## Selected extract
The correspondent began the article by providing a short biography of Mills; much of which I have related in Part I. At the time of the interview Mills was "seventy one years of age," and as was reported, "is still hale and hearty and works daily at his trade of gunmaking."

Mills began his story to the reporter by explaining that although Mills had not observed him, Brown had, "on several occasions...visited the armory." Mills had learned this through the foreman at the barrel department. But, apparently no suspicions were aroused by Brown as, many people came to the armory "through curiosity to see the work and process of gun-making by machinery."

Mills then gave an account of what he understood as the entrance of Brown and his men into Harpers Ferry on the night of October 16, 1859. Although Mills admitted he knew "nothing of the affair until the next morning," he explained how Brown and his men crossed the bridges and shot free black Hayward Shepherd (Mills called him Haywood). Mills also related the capture of George Washington's great-grand nephew Colonel Lewis Washington, as well as neighbor John Alstadt, and that slaves of Washington and Alstad were "impressed" and "compelled to join the party."

Mills's direct observations of the raid came the following morning at about sunrise, when the son of the armory chief clerk Kitzmiller came to Mills's house and reported, "Major, pa' wants you to come down immediately, a mob has taken the armory." Mills followed the boy and on the way met master machinist Armistead Ball. When Mills asked, "Gentlemen, what is the matter?" Kitzmiller responded, "A mob has taken the armory, and I think they are abolitionists."

Mills explained that he thought it must be "a lot of Irish who had been at work on the dam, and getting on a spree had committed to capture the works." Kitzmiller thought Mills was wrong in his suggestion. As they continued toward the armory the party saw a white man and a "mulatto" both armed. When the black man explained that Kitzmiller was his prisoner, the chief clerk advised, "to keep his hands off." The armed raider raised his rifle at Kitzmiller and said, "make another motion and I will blow you through." When asked who the raiders' commander was, the party was brought to Brown and explained, "that is the man."

## Stated task 1
Write out the rows from the line containing "Given: Click the" through the end of the rows, including that first line, and leave the pictures out.
The rows that come next have no connection to the account of the Harpers Ferry raid.

## Raw data
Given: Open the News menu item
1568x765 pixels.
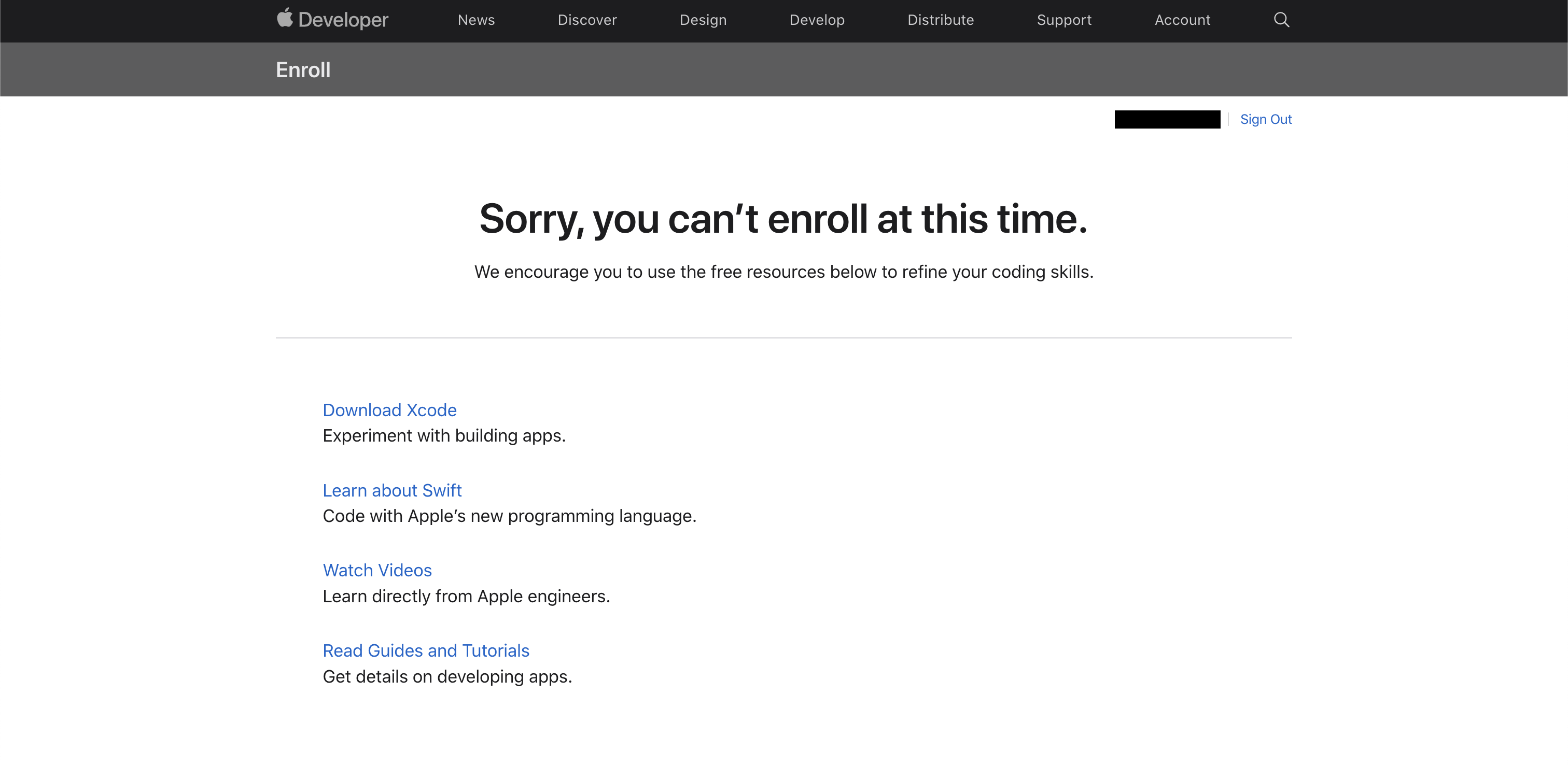Looking at the screenshot, I should tap(476, 20).
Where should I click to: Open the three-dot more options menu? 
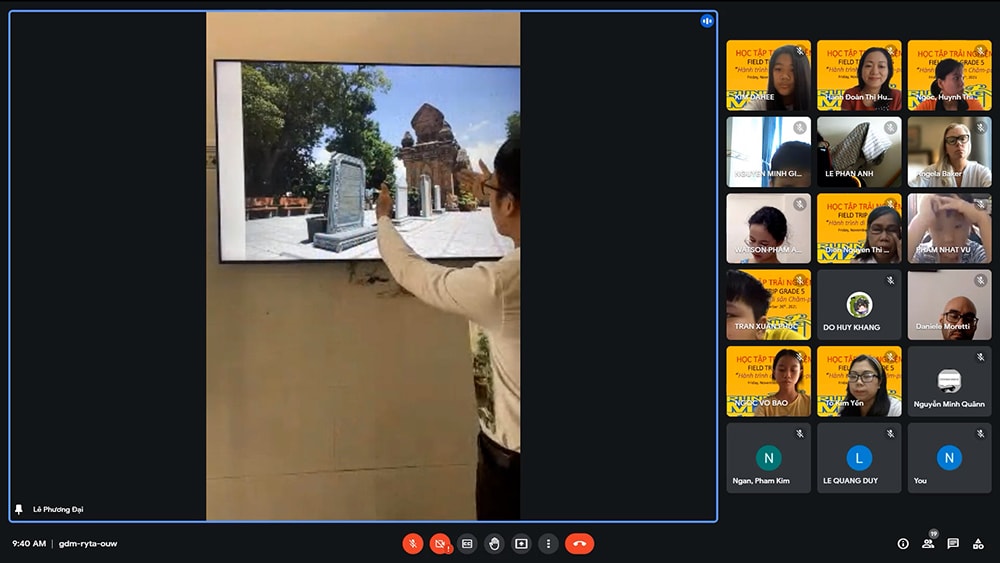pyautogui.click(x=548, y=544)
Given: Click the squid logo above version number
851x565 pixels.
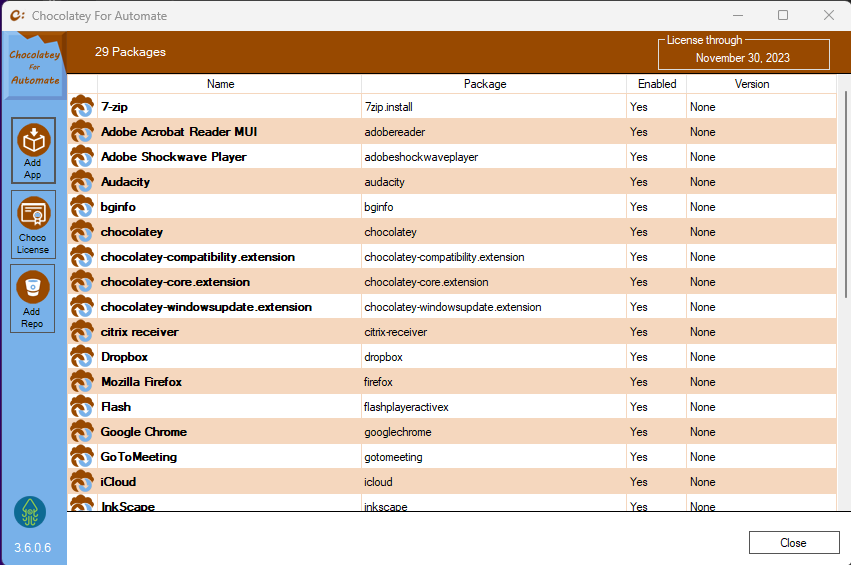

## Stated task 2
Carry on Mills's account of the Harpers Ferry raid from where the account stops.

## Expected answer 1
Given: Click the squid logo above version number
851x565 pixels.

## Expected answer 2
Brown asked the armory staff, "You have heard of John Brown of Kansas?" to which Ball responded, "I have." "I am that man," said Brown. "I have come to free the negroes-peacefully if I can forcibly if I must."

Mills and his party had been followed to the armory by Ms. Mills and daughter Lizzie. Ms. Mills coolly asked Brown's permission to send Mills his breakfast. Brown responded "Certainly...if you want to, but I am going to furnish breakfast for all the prisoners."

At this point in the article Mills gave a physical description of Brown. "He was an old looking man, fifty nine years of age and stood about, five feet nine or ten inches. He had no teeth, and his hair was rather long. He had a piercing hazel eye, and the whole countenance was expressive of great determination. He was rather thin and slender of build, with quite long legs. He stooped forward from the hips while walking. He wore a heavy beard; dressing in a light colored frock coat. An otter skin cap adorned his head..."

The three men of the armory entered an office and was soon followed by Brown who proposed that if was able to keep the armory he would free all the prisoners. Kitzmiller agreed and started writing out the demands, while Ball said nothing and Mills objected. One of Brown's sons took the document outside to get some signatures when he was shot in the chest with buckshot by a Harpers Ferry citizen. When Brown found out his son was wounded he advised him, "stand it as long as you can. I hope you may get well; if you die, you die honorably."

Firing from the citizens started to pick up and Brown and his hostages went to the small brick fire engine house nearby for protection. Mills explained that Brown's men "seemed but little excited, and appeared to be under fine discipline. They seemed to have a wonderful confidence in Brown." Once inside the engine house the Harpers Ferry citizens "kept up a regular fusillade" on the doors." Mills explained that, "the door, which was one and a quarter inch plank, was soon riddled, hundreds of balls having passed through it." Brown advised his prisoners to find, "the safest place you can I don't wish to hurt you, as you are the only breast-works I have. Without you I would not last two minutes. I know my fate, my life would not be worth a straw." While in the engine house another of Brown's sons was shot. Mills mentioned that Brown again took his son's wounding stoically and that Brown "did not exhibit the least fear during the whole engagement."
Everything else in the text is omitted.